The task -
Which lines run from the line with "Viewport: 768px width, 505px" through the line with "Switch to the Details" in the entries below? Print them exactly, both ends included, and nothing more.

-- Exercise material follows --

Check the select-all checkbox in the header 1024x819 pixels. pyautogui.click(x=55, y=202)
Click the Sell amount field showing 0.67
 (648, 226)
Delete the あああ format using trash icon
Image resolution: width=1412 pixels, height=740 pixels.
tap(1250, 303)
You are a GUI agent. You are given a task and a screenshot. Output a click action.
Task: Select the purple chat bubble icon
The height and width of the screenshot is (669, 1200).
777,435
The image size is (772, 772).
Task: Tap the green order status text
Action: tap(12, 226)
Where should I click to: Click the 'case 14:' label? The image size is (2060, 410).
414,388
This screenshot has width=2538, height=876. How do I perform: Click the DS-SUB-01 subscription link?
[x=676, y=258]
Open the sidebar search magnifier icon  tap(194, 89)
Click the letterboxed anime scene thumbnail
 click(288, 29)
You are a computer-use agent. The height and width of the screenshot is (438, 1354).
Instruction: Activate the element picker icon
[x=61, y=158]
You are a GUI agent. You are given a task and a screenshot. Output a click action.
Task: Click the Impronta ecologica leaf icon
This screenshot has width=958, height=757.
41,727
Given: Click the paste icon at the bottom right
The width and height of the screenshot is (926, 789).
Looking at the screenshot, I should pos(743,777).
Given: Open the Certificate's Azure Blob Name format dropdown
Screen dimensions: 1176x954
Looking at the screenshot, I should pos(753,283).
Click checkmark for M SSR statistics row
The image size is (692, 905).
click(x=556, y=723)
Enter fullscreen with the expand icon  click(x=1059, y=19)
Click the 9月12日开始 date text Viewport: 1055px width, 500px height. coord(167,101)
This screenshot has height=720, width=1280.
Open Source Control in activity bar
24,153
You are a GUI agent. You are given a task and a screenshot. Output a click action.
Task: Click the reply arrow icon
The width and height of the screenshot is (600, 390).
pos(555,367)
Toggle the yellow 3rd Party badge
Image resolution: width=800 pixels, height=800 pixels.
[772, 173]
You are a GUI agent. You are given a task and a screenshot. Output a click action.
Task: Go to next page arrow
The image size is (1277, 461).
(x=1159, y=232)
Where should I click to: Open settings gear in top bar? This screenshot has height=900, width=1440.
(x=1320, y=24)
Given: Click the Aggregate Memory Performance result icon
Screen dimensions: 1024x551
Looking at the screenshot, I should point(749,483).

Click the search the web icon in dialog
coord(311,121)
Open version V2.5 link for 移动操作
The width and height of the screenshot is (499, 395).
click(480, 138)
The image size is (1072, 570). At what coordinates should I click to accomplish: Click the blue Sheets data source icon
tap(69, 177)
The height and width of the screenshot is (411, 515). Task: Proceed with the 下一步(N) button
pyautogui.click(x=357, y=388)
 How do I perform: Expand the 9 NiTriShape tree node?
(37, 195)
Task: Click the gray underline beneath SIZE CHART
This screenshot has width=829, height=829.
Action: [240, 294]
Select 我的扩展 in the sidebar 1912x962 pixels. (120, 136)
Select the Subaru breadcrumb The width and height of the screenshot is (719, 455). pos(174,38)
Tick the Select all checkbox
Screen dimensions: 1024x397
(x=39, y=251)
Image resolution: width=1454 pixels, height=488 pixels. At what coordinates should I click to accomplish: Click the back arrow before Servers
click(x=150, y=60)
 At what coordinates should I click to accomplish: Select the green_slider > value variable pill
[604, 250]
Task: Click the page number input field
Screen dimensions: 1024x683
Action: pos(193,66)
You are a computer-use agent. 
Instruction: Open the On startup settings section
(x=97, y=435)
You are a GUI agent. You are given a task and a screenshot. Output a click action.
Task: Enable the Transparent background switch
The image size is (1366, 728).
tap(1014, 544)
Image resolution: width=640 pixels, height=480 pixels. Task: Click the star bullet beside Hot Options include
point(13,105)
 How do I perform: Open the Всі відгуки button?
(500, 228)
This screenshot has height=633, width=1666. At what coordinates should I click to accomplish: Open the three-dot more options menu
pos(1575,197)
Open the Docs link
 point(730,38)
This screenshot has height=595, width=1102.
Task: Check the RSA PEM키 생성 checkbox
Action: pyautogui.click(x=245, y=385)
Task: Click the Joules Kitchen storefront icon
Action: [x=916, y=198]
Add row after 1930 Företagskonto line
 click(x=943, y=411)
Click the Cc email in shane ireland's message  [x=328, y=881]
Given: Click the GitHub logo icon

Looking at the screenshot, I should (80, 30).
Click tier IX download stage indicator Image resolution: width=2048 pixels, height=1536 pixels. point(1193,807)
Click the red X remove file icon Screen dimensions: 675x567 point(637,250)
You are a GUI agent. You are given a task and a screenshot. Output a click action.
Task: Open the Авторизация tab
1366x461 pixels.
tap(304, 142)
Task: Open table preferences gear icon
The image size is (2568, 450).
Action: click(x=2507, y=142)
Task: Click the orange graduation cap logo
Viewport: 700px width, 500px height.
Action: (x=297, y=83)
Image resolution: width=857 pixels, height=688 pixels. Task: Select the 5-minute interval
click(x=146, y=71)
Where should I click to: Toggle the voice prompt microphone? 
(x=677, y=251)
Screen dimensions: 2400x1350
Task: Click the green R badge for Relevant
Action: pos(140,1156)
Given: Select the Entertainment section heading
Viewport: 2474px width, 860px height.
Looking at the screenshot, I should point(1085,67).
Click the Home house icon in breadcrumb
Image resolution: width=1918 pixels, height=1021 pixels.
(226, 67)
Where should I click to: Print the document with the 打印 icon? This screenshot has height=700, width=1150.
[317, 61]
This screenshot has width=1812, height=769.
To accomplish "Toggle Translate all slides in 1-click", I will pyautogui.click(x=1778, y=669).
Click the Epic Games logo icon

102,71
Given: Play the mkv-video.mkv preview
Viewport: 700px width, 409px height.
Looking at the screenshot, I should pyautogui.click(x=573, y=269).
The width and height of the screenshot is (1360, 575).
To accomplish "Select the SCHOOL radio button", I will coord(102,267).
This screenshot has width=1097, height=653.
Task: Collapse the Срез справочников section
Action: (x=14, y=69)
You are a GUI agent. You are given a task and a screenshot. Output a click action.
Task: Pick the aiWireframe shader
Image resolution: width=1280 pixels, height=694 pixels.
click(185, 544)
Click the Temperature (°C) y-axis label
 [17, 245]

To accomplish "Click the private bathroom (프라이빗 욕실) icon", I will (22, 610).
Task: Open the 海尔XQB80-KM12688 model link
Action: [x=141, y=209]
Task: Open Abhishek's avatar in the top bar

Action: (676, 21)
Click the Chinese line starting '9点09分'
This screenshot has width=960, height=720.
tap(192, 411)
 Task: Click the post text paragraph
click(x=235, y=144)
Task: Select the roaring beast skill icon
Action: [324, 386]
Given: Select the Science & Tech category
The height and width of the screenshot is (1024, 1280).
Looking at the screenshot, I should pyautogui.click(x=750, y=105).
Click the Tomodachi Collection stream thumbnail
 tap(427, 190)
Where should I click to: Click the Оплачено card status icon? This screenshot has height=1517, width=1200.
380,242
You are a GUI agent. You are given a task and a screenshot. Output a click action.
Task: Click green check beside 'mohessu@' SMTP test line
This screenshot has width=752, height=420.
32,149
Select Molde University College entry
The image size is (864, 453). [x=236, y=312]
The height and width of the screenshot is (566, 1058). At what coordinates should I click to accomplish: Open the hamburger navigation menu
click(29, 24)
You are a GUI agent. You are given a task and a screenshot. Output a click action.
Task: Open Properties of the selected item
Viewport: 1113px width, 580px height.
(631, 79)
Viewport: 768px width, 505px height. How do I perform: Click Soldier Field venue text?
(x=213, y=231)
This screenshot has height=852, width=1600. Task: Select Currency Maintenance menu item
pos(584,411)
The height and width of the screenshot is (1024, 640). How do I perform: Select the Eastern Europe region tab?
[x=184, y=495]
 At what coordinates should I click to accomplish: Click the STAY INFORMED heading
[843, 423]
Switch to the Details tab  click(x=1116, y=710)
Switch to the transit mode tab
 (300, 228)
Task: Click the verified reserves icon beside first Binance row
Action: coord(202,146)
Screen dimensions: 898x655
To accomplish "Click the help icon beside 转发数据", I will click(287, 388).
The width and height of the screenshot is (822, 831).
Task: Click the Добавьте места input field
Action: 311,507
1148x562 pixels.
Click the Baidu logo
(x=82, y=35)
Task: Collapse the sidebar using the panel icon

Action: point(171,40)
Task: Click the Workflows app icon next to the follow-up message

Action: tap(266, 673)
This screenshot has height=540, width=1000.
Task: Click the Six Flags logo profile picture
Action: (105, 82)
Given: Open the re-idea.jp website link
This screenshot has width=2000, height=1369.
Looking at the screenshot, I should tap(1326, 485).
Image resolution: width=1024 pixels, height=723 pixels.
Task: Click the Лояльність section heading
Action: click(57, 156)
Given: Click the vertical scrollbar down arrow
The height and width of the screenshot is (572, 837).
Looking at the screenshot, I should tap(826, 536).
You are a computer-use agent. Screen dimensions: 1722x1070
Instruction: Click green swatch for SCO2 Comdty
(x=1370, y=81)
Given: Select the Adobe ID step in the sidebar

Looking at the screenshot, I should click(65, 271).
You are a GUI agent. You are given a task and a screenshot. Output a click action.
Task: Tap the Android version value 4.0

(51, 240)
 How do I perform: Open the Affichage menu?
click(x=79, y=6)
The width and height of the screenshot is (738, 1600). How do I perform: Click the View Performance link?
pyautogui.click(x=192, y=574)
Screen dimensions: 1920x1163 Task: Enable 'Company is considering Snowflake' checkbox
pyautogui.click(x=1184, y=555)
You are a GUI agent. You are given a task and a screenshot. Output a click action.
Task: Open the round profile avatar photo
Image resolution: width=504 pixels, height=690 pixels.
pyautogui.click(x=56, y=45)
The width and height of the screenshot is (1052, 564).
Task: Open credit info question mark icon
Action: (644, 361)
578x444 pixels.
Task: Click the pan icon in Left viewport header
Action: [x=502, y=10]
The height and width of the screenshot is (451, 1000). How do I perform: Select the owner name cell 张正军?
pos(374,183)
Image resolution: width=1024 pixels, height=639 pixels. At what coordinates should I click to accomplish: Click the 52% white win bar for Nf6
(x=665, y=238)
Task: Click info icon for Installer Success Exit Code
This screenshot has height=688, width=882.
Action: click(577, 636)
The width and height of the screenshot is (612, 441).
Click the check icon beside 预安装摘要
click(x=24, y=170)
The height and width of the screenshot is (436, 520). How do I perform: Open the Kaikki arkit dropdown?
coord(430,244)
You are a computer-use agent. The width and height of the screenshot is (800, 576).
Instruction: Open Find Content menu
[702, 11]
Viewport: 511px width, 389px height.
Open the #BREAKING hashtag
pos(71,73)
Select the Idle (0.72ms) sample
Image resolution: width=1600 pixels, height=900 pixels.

-- Exercise material concluded --

Exercise answer -
Viewport: 768px width, 505px height. How do I perform: Click Soldier Field venue text?
(x=213, y=231)
This screenshot has height=852, width=1600. Task: Select Currency Maintenance menu item
pos(584,411)
The height and width of the screenshot is (1024, 640). How do I perform: Select the Eastern Europe region tab?
[x=184, y=495]
 At what coordinates should I click to accomplish: Click the STAY INFORMED heading
[843, 423]
Switch to the Details tab  click(x=1116, y=710)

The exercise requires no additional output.